• [TEXTO DE ORIGEM]:
···

EDITORIAL
ELEIÇÕES EUA 2020
Uma bela notícia para o mundo
O que estava em causa era antes uma oposição entre a
verdade e a mentira, entre a democracia e a autocracia.
7 de Novembro de
2020, 18:16
https://www.publico.pt/2020/11/07/mundo/editorial/bela-noticia-mundo-1938333
As ténues dúvidas
dos últimos dias dissiparam-se com o anúncio dos resultados na Pensilvânia, e
ao princípio da tarde deste sábado chegou finalmente a hora de celebrar: Joe
Biden ganhou as presidenciais nos Estados Unidos. Por muito que Donald Trump
conteste os resultados nas redes sociais, nas ruas ou nos tribunais, a vontade
soberana dos americanos acabará por se impor e os Estados Unidos e o mundo
ver-se-ão livres de um Presidente ególatra, mentiroso, sectário e sem qualquer
dignidade para liderar a maior potência mundial. A derrota de Donald Trump é
uma bela notícia para o mundo.

···

• [TAREFA PEDIDA]: Segundo o editorial, o anúncio dos resultados de que estado dissipou as ténues dúvidas dos últimos dias? Indique-o, por favor.

• [DADOS BRUTOS]:
···

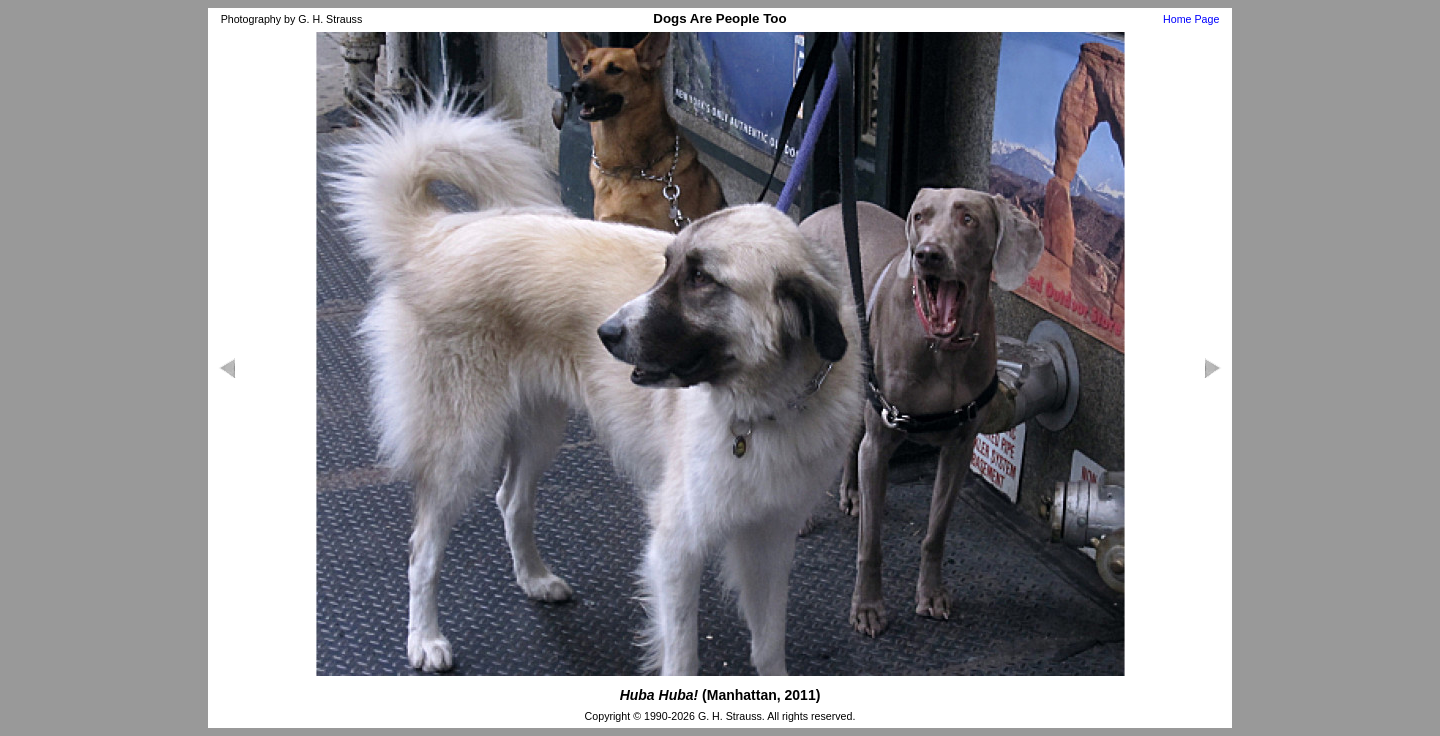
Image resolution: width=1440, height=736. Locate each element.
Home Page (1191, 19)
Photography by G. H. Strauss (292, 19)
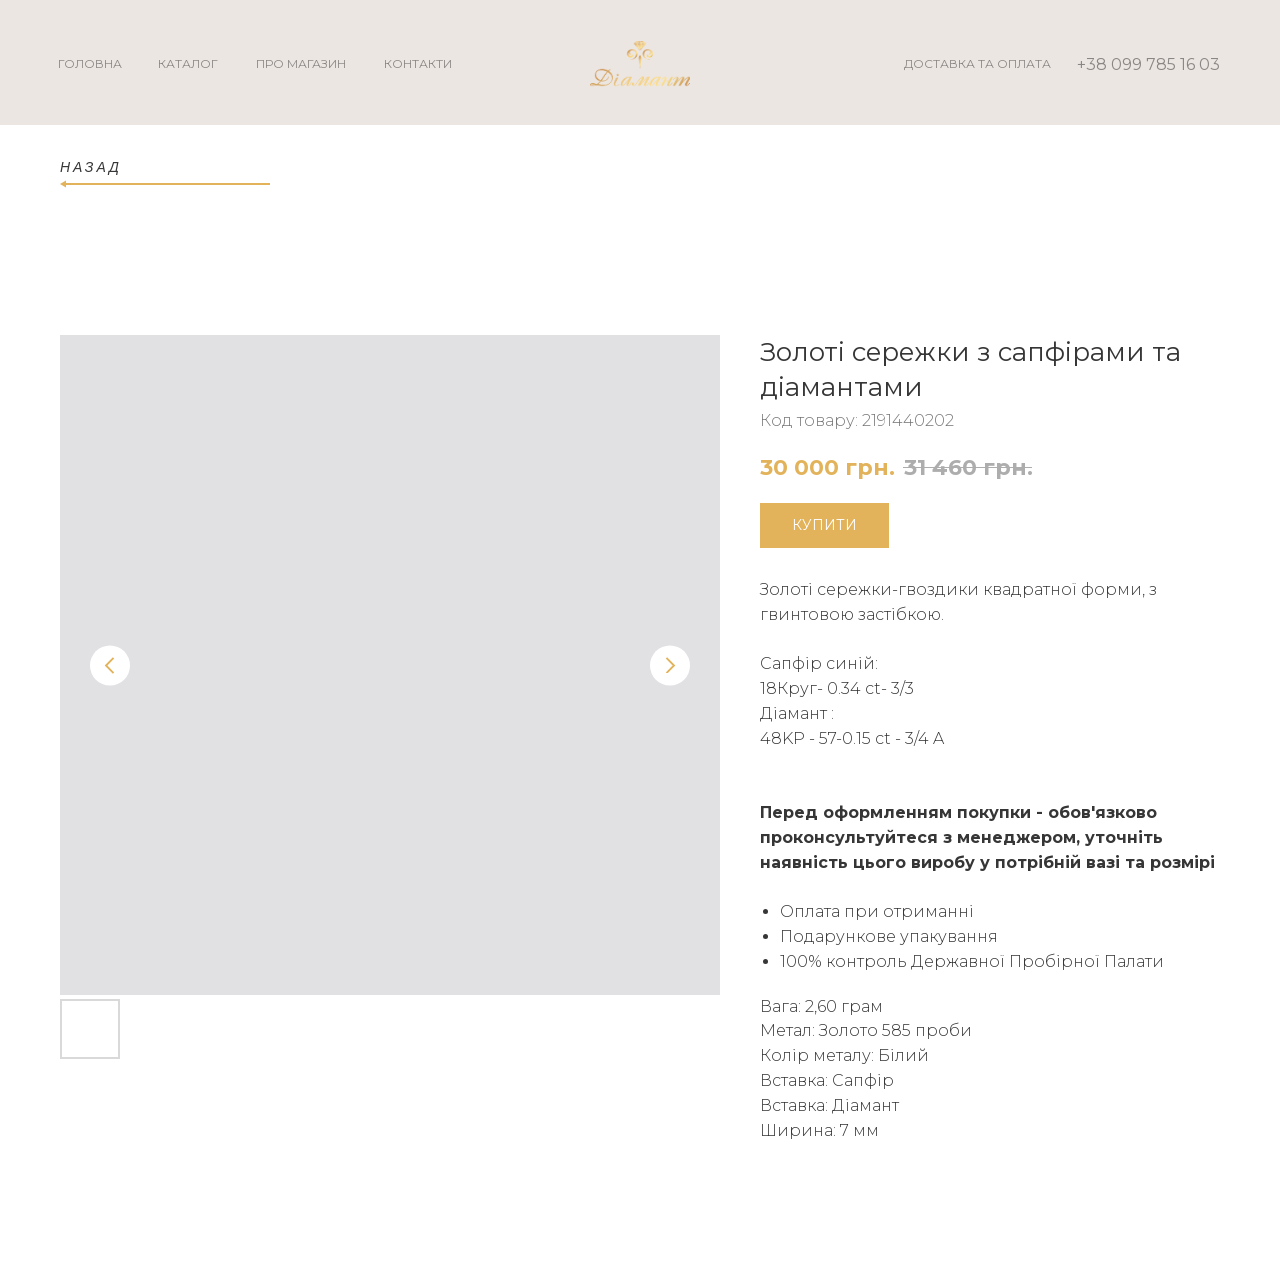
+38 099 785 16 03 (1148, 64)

···

• [RESULTADO FINAL]: Da Pensilvânia.